As the mental health system again reemerges in public and policy discussions in the wake of another mass shooting, the question remains: Is there a link between closing the hospitals and mass shootings? In all likelihood, no. Americans do not suffer from higher rates of mental illness than other people in the world.
While not all agree, the general consensus among psychiatrists is that there is no meaningful link between mental illness and the number of mass shootings. Representing this majority scientific view, epidemiologist Matthew Miller argues that the number of mass shootings in the United States has far more to do with the availability of guns. In contrast, some psychiatrists such as E. Fuller Torrey maintain that there are certain links between untreated mental illness and violence (although Torrey’s conclusions are controversial and are challenged by other experts).

President Trump has recently suggested that the United States needs more hospitals and asylums to prevent future shootings.

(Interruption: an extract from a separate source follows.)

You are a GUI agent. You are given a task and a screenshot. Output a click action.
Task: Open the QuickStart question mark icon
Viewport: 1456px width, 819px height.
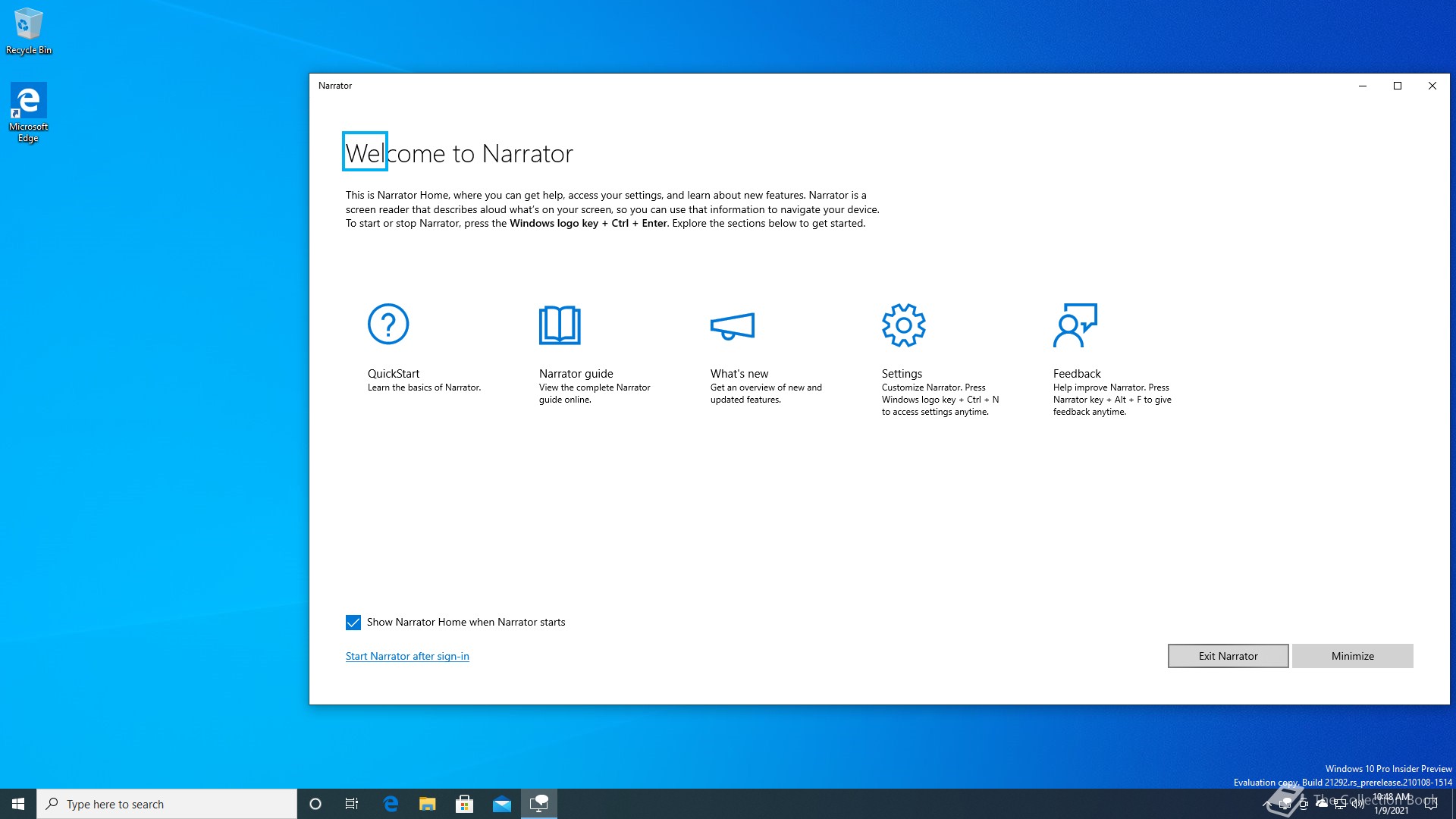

Whether this proposal is serious is up for debate. Current commitment laws would make it difficult to hold people against their will en masse.
To respond in this manner would simply reframe mental illness as a problem of violence, not of mistreatment and maltreatment of Americans with mental illness. Such a program would be unlikely to fix a broken system.
As for the state of Florida, legislators are trying to pass additional appropriations for mental health care. The long history of American approaches to mental illness should leave us doubtful that the funding would remain for long.